MacLeod attended the University of Puget Sound as an undergraduate, where she, like in high school, played forward on the school's women's basketball team. MacLeod became team captain on during her senior year. MacLeod graduated with a Bachelor of Arts degree in Economics in 1986.

MacLeod graduated with a Master's degree in Athletic Administration from The University of Tulsa in 1991.

== Career ==

=== Early career ===
MacLeod began her career in college sports coaching and administration at Seattle University, where she spent four seasons as an assistant basketball coach under head coach Dave Cox. MacLeod was part of the 1987-88 Women's Basketball Team coaching staff: Which was inducted into the University's Athletics Hall Of Fame in 2011. She also worked as a sports manager at the 1990 Goodwill Games, which inspired her to pursue a career in sports management.

=== University of Tulsa ===
In 1990, MacLeod became a graduate assistant at The University of Tulsa the same year. After working in various positions for the university's athletic department, including as an intern (from 1990 to 1991), a ticket manager (from 1991 to 1994), assistant athletic director (1993–1994) and associate athletic director (1994–1995), MacLeod was promoted as athletic director in 1995, a position she held for the next ten years. During MacLeod's tenure as athletic director, Tulsa built the Reynolds Center and several other new athletic facilities, and it moved its sports teams into the Western Athletic Conference and later into Conference USA.

=== Conference USA ===
In 2005, MacLeod left Tulsa to become an associate commissioner of Conference USA. She was promoted to executive associate commissioner the following year. While serving in that position, she was also a member of the NCAA Division I Men's Basketball Committee from 2012 to 2015. After Conference USA commissioner Britton Banowsky left his position in 2015, MacLeod was named the conference's new commissioner. She was the first and is so far the only woman to lead an FBS conference.

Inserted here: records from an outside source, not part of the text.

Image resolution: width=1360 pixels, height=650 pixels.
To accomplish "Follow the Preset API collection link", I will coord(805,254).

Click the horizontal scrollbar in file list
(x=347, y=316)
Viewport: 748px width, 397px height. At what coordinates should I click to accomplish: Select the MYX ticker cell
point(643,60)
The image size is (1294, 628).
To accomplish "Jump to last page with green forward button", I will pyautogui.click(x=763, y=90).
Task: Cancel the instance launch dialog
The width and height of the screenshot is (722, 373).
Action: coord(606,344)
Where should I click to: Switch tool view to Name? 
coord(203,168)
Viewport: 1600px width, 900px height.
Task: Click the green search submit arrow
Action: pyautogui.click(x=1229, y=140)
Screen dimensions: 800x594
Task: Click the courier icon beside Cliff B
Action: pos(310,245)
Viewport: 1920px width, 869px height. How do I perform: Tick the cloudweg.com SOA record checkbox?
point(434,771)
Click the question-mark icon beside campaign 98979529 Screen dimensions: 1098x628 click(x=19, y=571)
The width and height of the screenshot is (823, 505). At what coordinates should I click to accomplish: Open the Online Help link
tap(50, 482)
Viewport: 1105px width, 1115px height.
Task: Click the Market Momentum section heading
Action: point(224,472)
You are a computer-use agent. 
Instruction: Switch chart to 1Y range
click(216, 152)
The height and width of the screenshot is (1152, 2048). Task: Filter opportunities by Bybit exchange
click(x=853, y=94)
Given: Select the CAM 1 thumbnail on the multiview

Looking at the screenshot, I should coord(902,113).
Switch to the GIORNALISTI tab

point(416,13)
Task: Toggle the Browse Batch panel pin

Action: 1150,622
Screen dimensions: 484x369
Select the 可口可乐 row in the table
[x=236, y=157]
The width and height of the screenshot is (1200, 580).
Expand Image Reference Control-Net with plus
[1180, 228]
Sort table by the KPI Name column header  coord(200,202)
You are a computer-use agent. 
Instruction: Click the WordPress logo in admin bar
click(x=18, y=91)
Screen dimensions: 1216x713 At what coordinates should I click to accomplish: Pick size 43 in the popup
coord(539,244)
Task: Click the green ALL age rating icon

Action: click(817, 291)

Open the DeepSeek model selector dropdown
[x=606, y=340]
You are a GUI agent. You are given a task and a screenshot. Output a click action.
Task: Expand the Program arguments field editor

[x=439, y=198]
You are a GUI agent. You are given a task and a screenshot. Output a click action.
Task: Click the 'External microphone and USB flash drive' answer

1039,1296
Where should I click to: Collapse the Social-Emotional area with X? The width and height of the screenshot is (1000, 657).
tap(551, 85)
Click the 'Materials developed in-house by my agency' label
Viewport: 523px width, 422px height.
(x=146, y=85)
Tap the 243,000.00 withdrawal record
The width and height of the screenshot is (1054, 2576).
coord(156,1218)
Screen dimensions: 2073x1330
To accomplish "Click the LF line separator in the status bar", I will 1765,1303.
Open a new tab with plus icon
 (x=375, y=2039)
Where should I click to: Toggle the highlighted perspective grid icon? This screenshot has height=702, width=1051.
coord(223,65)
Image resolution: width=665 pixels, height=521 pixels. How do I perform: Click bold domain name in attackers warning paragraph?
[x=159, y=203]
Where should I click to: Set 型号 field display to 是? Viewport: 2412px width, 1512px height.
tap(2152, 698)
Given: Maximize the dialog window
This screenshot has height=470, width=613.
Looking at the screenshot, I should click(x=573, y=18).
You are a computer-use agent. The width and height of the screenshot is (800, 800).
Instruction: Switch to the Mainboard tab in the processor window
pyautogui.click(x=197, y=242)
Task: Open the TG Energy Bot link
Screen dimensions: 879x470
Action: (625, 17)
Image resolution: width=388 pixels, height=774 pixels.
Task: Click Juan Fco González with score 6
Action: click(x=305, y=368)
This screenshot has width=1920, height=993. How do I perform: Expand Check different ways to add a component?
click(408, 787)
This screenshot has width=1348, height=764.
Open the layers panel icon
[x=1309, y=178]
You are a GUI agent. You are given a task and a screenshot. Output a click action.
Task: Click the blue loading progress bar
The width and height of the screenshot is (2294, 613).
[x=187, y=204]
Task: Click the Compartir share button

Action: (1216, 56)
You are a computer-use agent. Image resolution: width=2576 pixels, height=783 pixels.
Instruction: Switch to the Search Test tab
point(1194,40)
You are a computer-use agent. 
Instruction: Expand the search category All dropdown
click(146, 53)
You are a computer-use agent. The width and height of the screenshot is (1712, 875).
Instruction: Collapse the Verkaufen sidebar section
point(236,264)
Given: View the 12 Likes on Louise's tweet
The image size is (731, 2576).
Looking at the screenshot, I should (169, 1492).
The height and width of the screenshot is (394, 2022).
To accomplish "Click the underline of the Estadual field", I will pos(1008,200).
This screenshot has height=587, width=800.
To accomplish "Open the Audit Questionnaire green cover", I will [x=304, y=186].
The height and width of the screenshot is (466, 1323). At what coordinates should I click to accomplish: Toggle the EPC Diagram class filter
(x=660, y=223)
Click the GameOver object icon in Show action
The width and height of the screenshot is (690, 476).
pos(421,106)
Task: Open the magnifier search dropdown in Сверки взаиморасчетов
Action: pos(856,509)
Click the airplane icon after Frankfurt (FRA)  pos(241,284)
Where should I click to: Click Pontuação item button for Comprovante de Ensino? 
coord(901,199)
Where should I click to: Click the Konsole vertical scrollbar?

When MacLeod became commissioner, the conference had recently lost several teams to conference realignment, and its revenue from media rights had declined considerably. MacLeod signed several short-term contracts with streaming platforms to stabilize the conference's media revenue, but by 2019 the conference made $450,000 from its media rights, less than half of the $1.1 million it had made before realignment. After three schools left the American Athletic Conference (AAC) in 2021, MacLeod proposed that Conference USA merge with the AAC and reorganize into two geographically compact conferences. The AAC rejected the proposal and instead invited six Conference USA schools to replace the three departing schools, sparking an exodus that left Conference USA with fewer than the required eight members needed to maintain its FBS status. C-USA would soon restore its membership to the needed level to maintain FBS status. First, four schools were announced as new members effective in 2023–24 – FBS independents Liberty and New Mexico State (respectively full members of the ASUN Conference and WAC) and FCS upgraders Jacksonville State and Sam Houston. Another FCS upgrader, Kennesaw State, will join for 2024–25.